A secondary RF transmitter may be placed within the vehicle or on the user's key chain or in the user's pocket, for example, and may periodically broadcast an identification signal. If the primary RF transmitter receives the identification signal, it is subsequently allowed to transmit an RF signal to the garage door opener to open or close the garage door. In some embodiments, the primary RF transmitter cannot transmit an RF signal unless it has received the identification signal within a predetermined time period. In other embodiments, the primary RF transmitter can still transmit the RF signal regardless of whether the identification signal has been received from the secondary transmitter. However, in order to operate, the garage door operator would need to receive a certain code from the primary RF transmitter. This code may be received from the secondary RF transmitter via the identification signal. In this embodiment, the secondary RF transmitter is located with the vehicle. The identification signal may include a rolling or fixed code. In some embodiments, an RF signal must be transmitted to the garage door opener within a predetermined time limit (such as 60 seconds) or the primary RF transmitted will wait until it receives a new identification signal from the secondary transmitter prior to transmitting the RF signal to the garage door opener.
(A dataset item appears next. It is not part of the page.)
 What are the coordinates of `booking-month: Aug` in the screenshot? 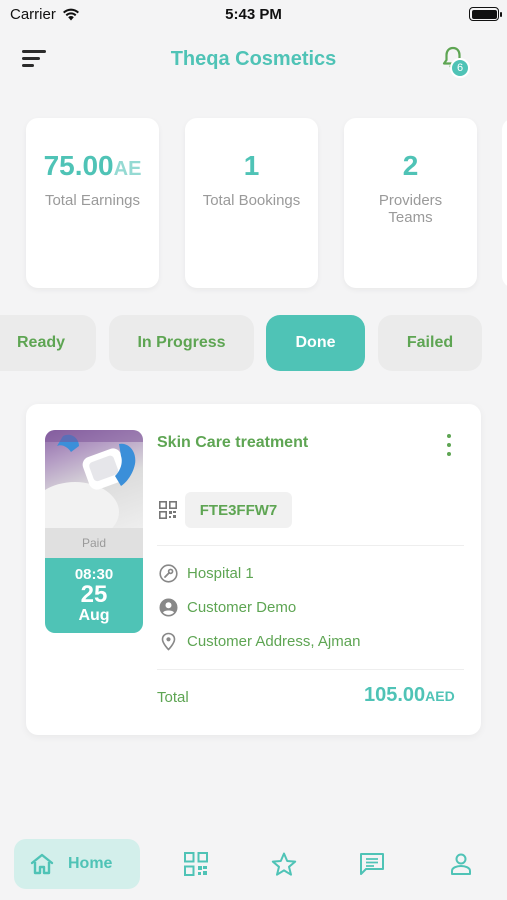 It's located at (94, 616).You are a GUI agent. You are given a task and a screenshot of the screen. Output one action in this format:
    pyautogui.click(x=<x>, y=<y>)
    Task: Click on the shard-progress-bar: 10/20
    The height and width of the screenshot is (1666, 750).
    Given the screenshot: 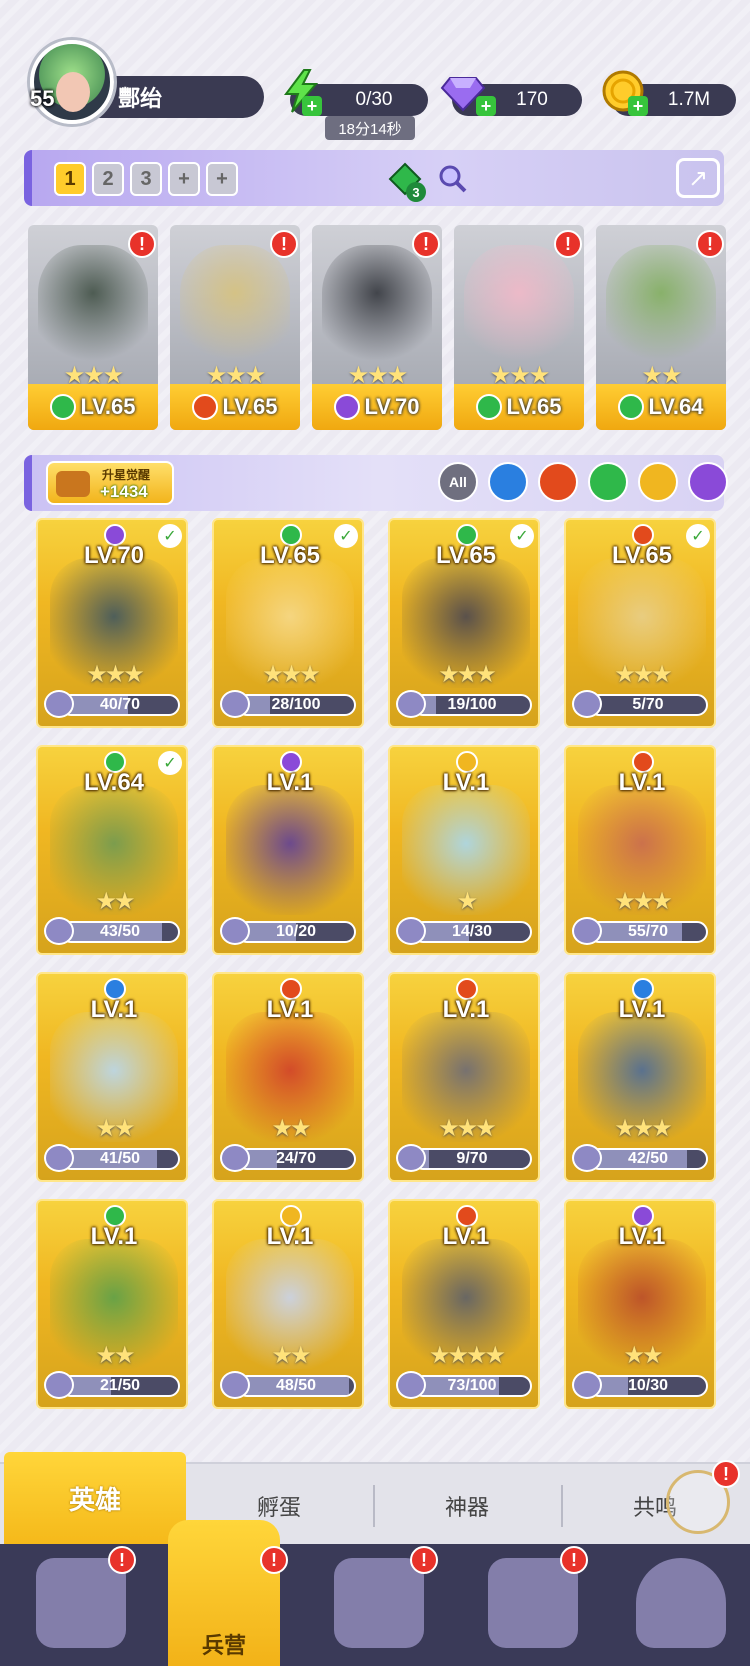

The primary RF transmitter may be associated with a specific vehicle. A learning process may be implemented to make this association. During the learning process, a vehicle identification code may be received from the secondary transmitter and stored in a memory of the primary transmitter. After the learning process is completed, the primary transmitter may be controlled so that an RF signal is transmitted to the garage door opener only after a signal containing the same vehicle identification code has been received from the secondary transmitter.
In another embodiment, a Radio Frequency Identification (“RFID”) device may be utilized. In such embodiments, instead of intermittently broadcasting the identification signal at certain intervals, the identification signal may instead be transmitted via RFID technology. For example, a user may depress a button on the RF transmitter, causing an RF signal to be transmitted to the RFID device. Upon receiving the RF signal, the RFID device transmits the identification signal to the RF transmitter. In some embodiments, the RFID tag is in communication with a transmitter and utilizes power from the received signal to transmit the identification signal. In other embodiments, the transmitter receives power from a battery or other power source to transmit the identification signal.
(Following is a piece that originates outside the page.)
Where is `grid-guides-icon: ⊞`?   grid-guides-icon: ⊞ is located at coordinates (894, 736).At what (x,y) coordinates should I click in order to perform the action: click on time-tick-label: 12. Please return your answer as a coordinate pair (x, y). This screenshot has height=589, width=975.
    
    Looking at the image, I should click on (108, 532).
Accordingly, the embodiments described above provide security to the owner of a garage door opener by removing the ability for a transmitter to function when it is distant from a vehicle in which it is normally used. By adding a secondary transmitter within the vehicle and requiring the primary transmitter to receive an identification signal from the secondary transmitter, the primary transmitter would have knowledge that it is close enough to the vehicle in order to activate the garage door opener to perform various functions.
Those skilled in the art will recognize that a wide variety of modifications, alterations, and combinations can be made with respect to the above described embodiments without departing from the spirit and scope of the invention, and that such modifications, alterations, and combinations are to be viewed as being within the ambit of the inventive concept.